On Python speed
As an engineer, I write a lot of small python programs as tools for specific tasks. Generally, these are not large programs. Most of them are below 100 lines of code (“LOC”, as measured by cloc), although there are a few in the 300−400 LOC range.
In this article, I will present some observations about these, and draw some conclusion from them.
The reason I write these tools is because they extend my capabilities. For example, I wrote a set of scripts that process several thousand pages of material safety data sheets and legislative documents to evaluate a list of chemical mixtures for dangers and legal restrictions. This has to be done twice a year, in lockstep with the changes in legislation. The run time of this collection of scripts is about 7 seconds. Doing the same by hand doesn’t bear thinking about. Not only would it take multiple days each time, it would be tedious and error-prone for a human. This collection of scripts grew over time. In total I estimate it took me a couple of days to write them. This is much less then the time it would take me to do this by hand.
Observation 1: For most of my programs, the time needed to write the program far exceeds the run time. But even so, the potential savings still make it worth doing.
Conclusion 1: In this situation, programmer productivity is key. With its built-in data-structures, dynamic typing and automatic memory management, Python is a relatively easy language to program in. It also has a broad standard library and lots of available modules.
Observation 2: Many of these tools are written for a specific purpose and are only used a couple of times.
Conclusion 2: Because of the disparity between writing time and run time, such tools are generally not worth optimizing.
The run time of my programs is generally measured in seconds rather than minutes. Although I have to admit that the programs where I thought it worth it have been profiled and optimized.
In general I tend to save my optimization efforts for programs that are used often. Especially those that have to process large amounts of data.
Observation 3: It is often possible to significantly increase the speed of Python programs. See the ones I’ve profiled.
Conclusion 3: If your program is too slow, chances are you’re doing
something wrong.
.. E.g. if you have to do repeated look-ups often? Try @functools.cache
.
In my Python port of John Walker’s ent
program, the variant using numpy
is
around ten times faster than the one without it.
Observation 4: Extensions written in C/C++ or FORTRAN offer significant speed
increases over “pure” Python.
Around half of all the Python scripts I’ve written uses numpy
.
Conclusion 4: Look for a suitable extension for your problem. Need to
crunch numbers? Use numpy
.
Overall conclusion
Python is not a systems programming language like C, or a mathematics powerhouse like FORTRAN. And it doesn’t pretend to be.
As the FAQ states:
Python is a high-level general-purpose programming language that can be applied to many different classes of problems.
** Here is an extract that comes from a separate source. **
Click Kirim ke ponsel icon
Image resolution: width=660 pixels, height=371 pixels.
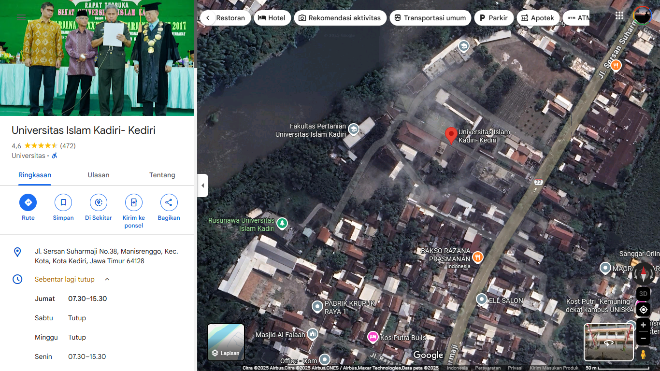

In my work, Python’s speed has turned out to be mostly irrelevant. It is fast enough for the things I use it for. The same goes for a lot of the general purpose programming that it is used for, I suspect.
And for more performance-hungry applications, extensions like numpy
can
help a lot.
That is not to say I don’t appreciate the developers’ efforts to make it faster. That work only extends the range of problems that Python can be used for.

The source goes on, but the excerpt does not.